Hyster-Yale Materials Handling Inc (NYSE:HY) is trading with a trailing P/E of 21.4x, which is lower than the industry average of 27.2x. While HY might seem like an attractive stock to buy, it is important to understand the assumptions behind the P/E ratio before you make any investment decisions. Today, I will explain what the P/E ratio is as well as what you should look out for when using it. View our latest analysis for Hyster-Yale Materials Handling
What you need to know about the P/E ratio
P/E is often used for relative valuation since earnings power is a chief driver of investment value. By comparing a stock’s price per share to its earnings per share, we are able to see how much investors are paying for each dollar of the company’s earnings.
P/E Calculation for HY
Price-Earnings Ratio = Price per share ÷ Earnings per share
HY Price-Earnings Ratio = 82.36 ÷ 3.847 = 21.4x
The P/E ratio isn’t a metric you view in isolation and only becomes useful when you compare it against other similar companies. We want to compare the stock’s P/E ratio to the average of companies that have similar characteristics as HY, such as size and country of operation. A quick method of creating a peer group is to use companies in the same industry, which is what I will do. Since HY’s P/E of 21.4x is lower than its industry peers (27.2x), it means that investors are paying less than they should for each dollar of HY’s earnings. As such, our analysis shows that HY represents an under-priced stock.
Assumptions to be aware of
Before you jump to the conclusion that HY is the perfect buying opportunity, it is important to realise that our conclusion rests on two assertions. Firstly, our peer group contains companies that are similar to HY. If this isn’t the case, the difference in P/E could be due to other factors. For example, if you compared lower risk firms with HY, then investors would naturally value it at a lower price since it is a riskier investment. The second assumption that must hold true is that the stocks we are comparing HY to are fairly valued by the market.
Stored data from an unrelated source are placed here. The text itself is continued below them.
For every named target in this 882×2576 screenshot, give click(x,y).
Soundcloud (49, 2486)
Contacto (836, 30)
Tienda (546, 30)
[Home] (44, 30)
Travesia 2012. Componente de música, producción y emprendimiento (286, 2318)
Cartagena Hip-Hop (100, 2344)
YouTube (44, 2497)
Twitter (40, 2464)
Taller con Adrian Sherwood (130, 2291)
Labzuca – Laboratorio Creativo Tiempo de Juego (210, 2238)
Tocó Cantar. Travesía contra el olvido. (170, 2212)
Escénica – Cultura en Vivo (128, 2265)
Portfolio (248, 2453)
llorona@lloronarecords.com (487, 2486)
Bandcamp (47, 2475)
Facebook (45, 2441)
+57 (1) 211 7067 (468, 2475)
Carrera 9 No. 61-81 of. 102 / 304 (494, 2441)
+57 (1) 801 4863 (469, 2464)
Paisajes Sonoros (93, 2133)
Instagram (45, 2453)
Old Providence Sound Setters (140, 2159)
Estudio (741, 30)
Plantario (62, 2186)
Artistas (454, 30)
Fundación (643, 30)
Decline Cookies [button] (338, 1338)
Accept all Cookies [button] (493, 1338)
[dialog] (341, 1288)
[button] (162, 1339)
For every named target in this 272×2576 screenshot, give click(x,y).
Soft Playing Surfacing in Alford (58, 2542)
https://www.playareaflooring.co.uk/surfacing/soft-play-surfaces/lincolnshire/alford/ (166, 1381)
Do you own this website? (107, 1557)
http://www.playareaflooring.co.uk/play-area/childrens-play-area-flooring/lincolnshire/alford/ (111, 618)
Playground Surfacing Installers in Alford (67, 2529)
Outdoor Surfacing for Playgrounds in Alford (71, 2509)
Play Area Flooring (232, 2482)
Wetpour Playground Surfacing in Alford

If this does not hold true, HY’s lower P/E ratio may be because firms in our peer group are overvalued by the market.
What this means for you:
Are you a shareholder? Since you may have already conducted your due diligence on HY, the undervaluation of the stock may mean it is a good time to top up on your current holdings. But at the end of the day, keep in mind that relative valuation relies heavily on critical assumptions I’ve outlined above.
Are you a potential investor? If HY has been on your watch list for a while, it is best you also consider its intrinsic valuation. Looking at PE on its own will not give you the full picture of the stock as an investment, so I suggest you should also look at other relative valuation metrics like EV/EBITDA or PEG.
PE is one aspect of your portfolio construction to consider when holding or entering into a stock. But it is certainly not the only factor. Take a look at our most recent infographic report on Hyster-Yale Materials Handling for a more in-depth analysis of the stock to help you make a well-informed investment decision. Since we know a limitation of PE is it doesn’t properly account for growth, you can use our free platform to see my list of stocks with a high growth potential and see if their PE is still reasonable.
To help readers see pass the short term volatility of the financial market, we aim to bring you a long-term focused research analysis purely driven by fundamental data. Note that our analysis does not factor in the latest price sensitive company announcements.
The author is an independent contributor and at the time of publication had no position in the stocks mentioned.